Microvasculature sparing with controlled reperfusion of ischemic myocardium.

Reperfusion of ischemic myocardium may result in further ultrastructural damage to cardiac fibers, a phenomenon known as reperfusion injury. We have recently shown that controlled reperfusion, with maintenance of reperfusion flow rates near preischemia levels, prevents much of this reperfusion damage. This observation suggests that mechanical damage to the myocardial microvasculature is important in the pathogenesis of reperfusion injury.
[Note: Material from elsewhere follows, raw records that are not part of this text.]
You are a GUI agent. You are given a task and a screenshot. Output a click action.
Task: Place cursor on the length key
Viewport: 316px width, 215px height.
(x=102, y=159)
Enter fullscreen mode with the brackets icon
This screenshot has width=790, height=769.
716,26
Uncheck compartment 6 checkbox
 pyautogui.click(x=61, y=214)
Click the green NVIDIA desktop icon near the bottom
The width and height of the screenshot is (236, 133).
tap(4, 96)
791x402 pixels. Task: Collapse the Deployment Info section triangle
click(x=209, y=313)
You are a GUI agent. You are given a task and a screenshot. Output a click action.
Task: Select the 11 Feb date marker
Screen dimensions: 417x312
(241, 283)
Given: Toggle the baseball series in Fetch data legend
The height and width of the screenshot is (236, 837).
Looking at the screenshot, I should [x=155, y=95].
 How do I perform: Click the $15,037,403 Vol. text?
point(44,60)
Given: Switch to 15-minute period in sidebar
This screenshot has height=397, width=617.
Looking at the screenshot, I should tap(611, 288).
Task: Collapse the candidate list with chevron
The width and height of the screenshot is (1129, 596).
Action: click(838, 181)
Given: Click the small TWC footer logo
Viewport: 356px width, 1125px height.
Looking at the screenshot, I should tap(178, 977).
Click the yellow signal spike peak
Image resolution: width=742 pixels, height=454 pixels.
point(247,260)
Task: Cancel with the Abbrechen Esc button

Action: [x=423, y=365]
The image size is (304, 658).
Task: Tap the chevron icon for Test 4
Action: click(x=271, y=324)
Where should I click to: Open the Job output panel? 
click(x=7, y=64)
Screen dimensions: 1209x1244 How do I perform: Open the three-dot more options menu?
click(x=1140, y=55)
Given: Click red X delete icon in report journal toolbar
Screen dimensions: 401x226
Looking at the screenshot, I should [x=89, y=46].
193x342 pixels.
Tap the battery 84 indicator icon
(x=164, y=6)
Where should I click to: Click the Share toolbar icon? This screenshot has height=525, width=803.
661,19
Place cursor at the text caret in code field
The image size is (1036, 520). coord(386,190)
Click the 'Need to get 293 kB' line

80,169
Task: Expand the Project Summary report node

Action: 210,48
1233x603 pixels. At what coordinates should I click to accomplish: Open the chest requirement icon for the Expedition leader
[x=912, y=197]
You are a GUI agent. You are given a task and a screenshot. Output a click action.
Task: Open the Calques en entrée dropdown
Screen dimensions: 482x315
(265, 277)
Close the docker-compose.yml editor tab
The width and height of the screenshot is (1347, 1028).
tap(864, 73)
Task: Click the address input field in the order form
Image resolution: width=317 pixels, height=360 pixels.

In this study, we have used electron microscopy to examine the microcirculation of ischemic, reperfused pig myocardium under conditions of uncontrolled and controlled reperfusion. Animals receiving uncontrolled reperfusion (reperfusion flow 3-4 times preischemia levels) showed ultrastructural damage to myocardial capillaries after 1 hour of ischemia and 2 hours of reperfusion. This damage was manifested as depletion of endothelial cell pinocytotic vesicles, plugging of capillaries by erythrocytes, leukocytes, and fibrin-containing microthrombi, and perivascular microhemorrhages. None of these changes were found in animals receiving controlled coronary artery reperfusion. We conclude that mechanical damage to the myocardial microvasculature is important in the pathogenesis of reperfusion injury and that such damage is obviated under conditions of controlled coronary artery flow during reperfusion.